New report urges action to address South Asia sanitation and hygiene needs

Thursday, 21 January 2016 00:00 -     - {{hitsCtrl.values.hits}}


The Water Supply and Sanitation Collaborative Council Untitled-4(WSSCC) and the Freshwater Action Network South Asia (FANSA) have released a new report titled ‘Leave No One Behind: Voices of Women, Adolescent Girls, Elderly, Persons with Disabilities and Sanitation Workforce’.

The ground-breaking report highlights the plight of voiceless, underserved groups, and their need for safe and satisfactory sanitation and hygiene. The report, along with a companion 4-minute video, was launched at SACOSAN VI (#SACOSAN) South Asia’s leading gathering of sanitation and hygiene experts, in Dhaka, Bangladesh from 11-13 January.

The release of the report also marks the direct participation and representation of these constituencies during the event and the roll-out of a corresponding advocacy campaign.

‘Leave No One Behind’ summarises the sanitation and hygiene hopes and aspirations of thousands of women and men of different ages and physical ability, across rural and urban areas in eight South Asian countries. In these countries, over a billion people are without safe sanitation. They represent individuals and groups rarely heard because they are seldom asked what their constraints are, what they need, how they cope and how they might design services differently to enable universal access and use.



“This report, and the consultations which led to it, is a clarion call to ‘listen and learn’ by putting people at the centre and valuing individual and different needs in addition to those of whole communities,” said Archana Patkar, Program Manager at WSSCC. “It is a call also to ‘see and recognise’ the unseen and to ‘make visible’ the invisible … putting human faces and names to sanitation workers, waste pickers who empty out pits, clean drains, sweep streets and segregate our waste.”

Key findings of the report

• Users should be consulted in a disaggregated and empowering manner by the organisations responsible for building WASH facilities, so that they can take into account the specific needs and concerns of individuals and marginalised groups.

• In the case of community toilets, different excluded individuals and groups within the community must be included as partners in design, operation and maintenance planning, monitoring and upgradation to ensure that there is no discrimination in access and use.  

• All the different groups consulted spoke about stigma and discrimination, due to physical, sexual or economic reasons.
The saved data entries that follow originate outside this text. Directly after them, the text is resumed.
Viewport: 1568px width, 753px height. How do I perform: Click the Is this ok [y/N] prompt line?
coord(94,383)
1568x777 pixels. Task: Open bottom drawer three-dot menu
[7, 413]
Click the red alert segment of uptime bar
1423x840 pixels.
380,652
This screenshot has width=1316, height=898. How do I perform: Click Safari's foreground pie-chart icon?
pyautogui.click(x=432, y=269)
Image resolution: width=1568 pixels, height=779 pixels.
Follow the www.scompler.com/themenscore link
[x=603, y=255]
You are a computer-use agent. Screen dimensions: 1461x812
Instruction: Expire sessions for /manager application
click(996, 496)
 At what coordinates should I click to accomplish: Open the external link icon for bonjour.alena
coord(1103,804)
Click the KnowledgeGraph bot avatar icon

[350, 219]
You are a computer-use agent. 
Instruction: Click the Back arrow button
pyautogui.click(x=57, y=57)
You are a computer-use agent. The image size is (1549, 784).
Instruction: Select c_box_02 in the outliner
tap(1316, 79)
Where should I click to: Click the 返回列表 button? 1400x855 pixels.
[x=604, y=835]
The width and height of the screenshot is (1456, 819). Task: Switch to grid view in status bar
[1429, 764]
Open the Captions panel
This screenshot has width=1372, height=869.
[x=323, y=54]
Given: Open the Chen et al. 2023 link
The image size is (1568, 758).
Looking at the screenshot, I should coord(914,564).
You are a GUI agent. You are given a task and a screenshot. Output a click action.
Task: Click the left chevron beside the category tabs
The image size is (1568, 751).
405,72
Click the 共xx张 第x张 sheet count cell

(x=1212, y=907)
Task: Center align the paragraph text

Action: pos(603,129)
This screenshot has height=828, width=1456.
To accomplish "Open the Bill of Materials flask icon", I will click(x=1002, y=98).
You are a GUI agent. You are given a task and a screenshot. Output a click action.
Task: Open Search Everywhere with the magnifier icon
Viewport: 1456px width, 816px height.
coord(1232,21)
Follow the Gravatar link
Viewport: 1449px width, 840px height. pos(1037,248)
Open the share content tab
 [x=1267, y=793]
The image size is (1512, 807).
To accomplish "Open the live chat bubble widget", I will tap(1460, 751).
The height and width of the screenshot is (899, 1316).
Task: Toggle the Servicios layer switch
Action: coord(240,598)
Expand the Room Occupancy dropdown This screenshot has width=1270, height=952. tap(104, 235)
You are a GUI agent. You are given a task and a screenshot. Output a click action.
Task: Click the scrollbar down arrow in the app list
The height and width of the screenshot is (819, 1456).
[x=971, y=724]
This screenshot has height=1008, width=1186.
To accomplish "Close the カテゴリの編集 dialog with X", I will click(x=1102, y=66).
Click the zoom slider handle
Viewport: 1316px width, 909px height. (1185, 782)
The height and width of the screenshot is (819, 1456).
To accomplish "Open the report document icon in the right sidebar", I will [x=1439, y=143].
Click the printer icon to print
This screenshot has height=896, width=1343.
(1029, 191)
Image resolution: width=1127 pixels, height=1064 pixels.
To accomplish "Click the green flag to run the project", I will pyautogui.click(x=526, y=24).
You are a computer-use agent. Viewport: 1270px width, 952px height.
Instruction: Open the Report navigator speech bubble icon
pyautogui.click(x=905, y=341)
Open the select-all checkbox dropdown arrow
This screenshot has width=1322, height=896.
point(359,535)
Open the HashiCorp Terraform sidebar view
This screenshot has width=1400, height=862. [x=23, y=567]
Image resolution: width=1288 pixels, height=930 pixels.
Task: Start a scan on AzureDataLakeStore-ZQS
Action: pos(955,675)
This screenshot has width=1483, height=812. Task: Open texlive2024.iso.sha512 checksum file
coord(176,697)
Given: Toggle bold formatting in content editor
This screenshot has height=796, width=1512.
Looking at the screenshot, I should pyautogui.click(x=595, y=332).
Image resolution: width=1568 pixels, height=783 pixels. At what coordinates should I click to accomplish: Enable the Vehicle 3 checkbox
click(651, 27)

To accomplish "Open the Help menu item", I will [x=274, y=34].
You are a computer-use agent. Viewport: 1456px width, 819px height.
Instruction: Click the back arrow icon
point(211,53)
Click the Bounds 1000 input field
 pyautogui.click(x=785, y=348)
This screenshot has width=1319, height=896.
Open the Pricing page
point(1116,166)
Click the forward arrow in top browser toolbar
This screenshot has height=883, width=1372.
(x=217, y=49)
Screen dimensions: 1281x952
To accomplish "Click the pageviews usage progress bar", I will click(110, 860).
All groups spoke in their own way about the need for respect in order to live and work with dignity and security. They asked to be consulted and meaningfully involved in the services that affect their lives.

“South Asia has committed to eliminating open defecation by 2020 and achieving universal sanitation by 2030,” says Ramisetty Murali, the FANSA Regional Convener. “In order for this to be realised, every child, adolescent, woman, disabled or ill person, elderly man and woman, or transgender person must report safe and easy access and hygienic sanitation practices every day, irrespective of where they live, what work they do or what community they belong to. The service delivery system must be sensitive, responsive and accountable to the sanitation needs of these population groups.”

‘Leave No One Behind’ is the culmination of 55 consultations jointly conceptualised, facilitated, analysed and summarised by WSSCC and FANSA and partners across South Asia. Co-organised by approximately 70 local organisations (local governments, CBOs, NGOs, FANSA local chapters, activist networks and academia), these consultations across South Asia involved more than 2,700 adolescents, women and men – young and old, transgender people, sanitation workers engaged in the design, delivery and management of sanitation and disabled people of different age groups, gender and caste in rural, urban, peri-urban, slum and tribal settings.

WSSCC and FANSA are committed to supporting South Asia to meaningfully implement Commitment X of the Kathmandu Declaration from SACOSAN V held in Kathmandu in October 2013. Commitment X pledged “significant and direct participation of children, adolescents, women, the elderly and people with disabilities … to bring their voices clearly into SACOSAN VI and systematically thereafter”. Eight adolescent girls, women, elderly, differently–abled men and women, sanitation workers and waste pickers will speak at a key plenary session on 13 January 2016 at SACOSAN VI to share their hopes and aspirations with ministers, planners, practitioners, civil society, academia and the media.


“While the proportion of people using improved sanitation in South Asia has increased significantly over the past decade, over a billion people in the region still lack access to adequate sanitation,” says Chris Williams, WSSCC’s Executive Director. “SACOSAN VI is thus a great opportunity to examine the challenges South Asia faces as it transitions into the Sustainable Development Goals era, particularly the challenges wrought by climate change and increasing inequality.”

Supported by the eight-member South Asian Association for Regional Cooperation (SAARC) and held on a rotational basis in each member state, SACOSAN is a biennial gathering that provides a critical platform for governments and key stakeholders in South Asia to develop a regional agenda and action plans on sanitation. Under the banner ‘Better Sanitation, Better Life’ the three-day conference held in Dhaka, Bangladesh from 11 to 13 January 2016, aims to accelerate progress on sanitation and hygiene promotion in South Asia, and thus enhance the quality of people’s lives.